Blood glucose, body weight, and serum insulin estimation
At the outset of the study, the bodyweight of each animal was measured, and animals of similar weights were grouped. At the start of the treatment protocol, animals were randomly assigned. Throughout the study, each group’s body weight was continually checked. Throughout the study, FBG levels were estimated at a 15-day interval using commercial enzymatic kits purchased from Erba Pvt. Ltd. India. Insulin levels in plasma were measured using an Insulin ELISA kit (Krishgen Biosysytems, India) in blood collected into anticoagulant-coated tubes (Subhasree et al. 2015).
Assessment of behavioral parameters in the form of mechanical and thermal hyperalgesia
Thermal hyperalgesia in DN rats was recorded by performing a tail immersion and hot plate test as the method described by Kishore et al. (2018).
Assessment of mechanical hyperalgesia by Randall-Selitto analgesiometer and allodynia in DN rats
Randall-Selitto analgesiometer was used to determine the hyperalgesia state in diabetic rats, as the method described by Kishore et al. (2018). For assessment of allodynia, Von Frey filaments were used as a method described by Farooq and Singh (2021).
MNCV in DN rats
The MNCV was evaluated in the diabetic animals to assess nerve damage as a method detailed by Kishore et al. (2018).
Estimation of oxidative stress in the sciatic nerve
Homogenate of the sciatic nerve was used to estimate thiobarbituric acid reactive substances (TBARS), catalase, superoxide dismutase (SOD), glutathione (GSH), and nitrite levels in post-mitochondrial supernatant for oxidative stress parameters as methods described by Tekaday et al. (2020).

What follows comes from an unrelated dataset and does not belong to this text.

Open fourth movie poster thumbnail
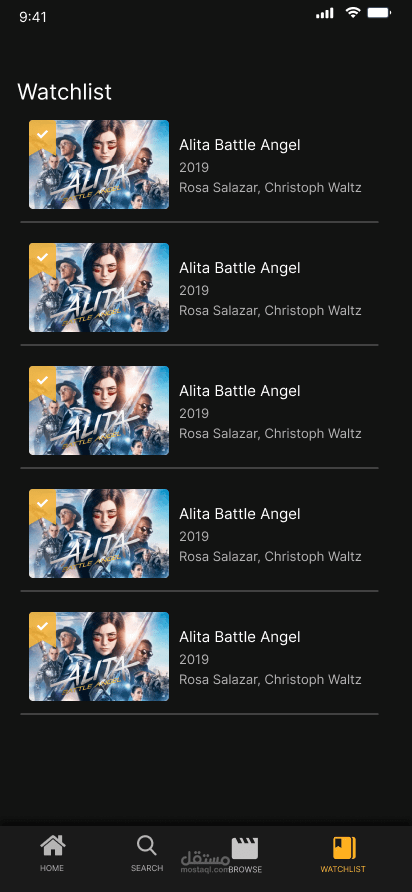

Estimation of inflammatory mediators in the sciatic nerve
Under deep anesthesia, animals were sacrificed by cervical dislocation, sciatic nerves was extracted, and tissue homogenate was used to determine the presence of various inflammatory mediators such as interleukins (IL-1β, IL-6), transforming growth factor (TGF-β1), and tumor necrosis factor (TNF-α) (Ismail et al. 2018) by ELISA kit protocols (Krishgen Biosystems, India).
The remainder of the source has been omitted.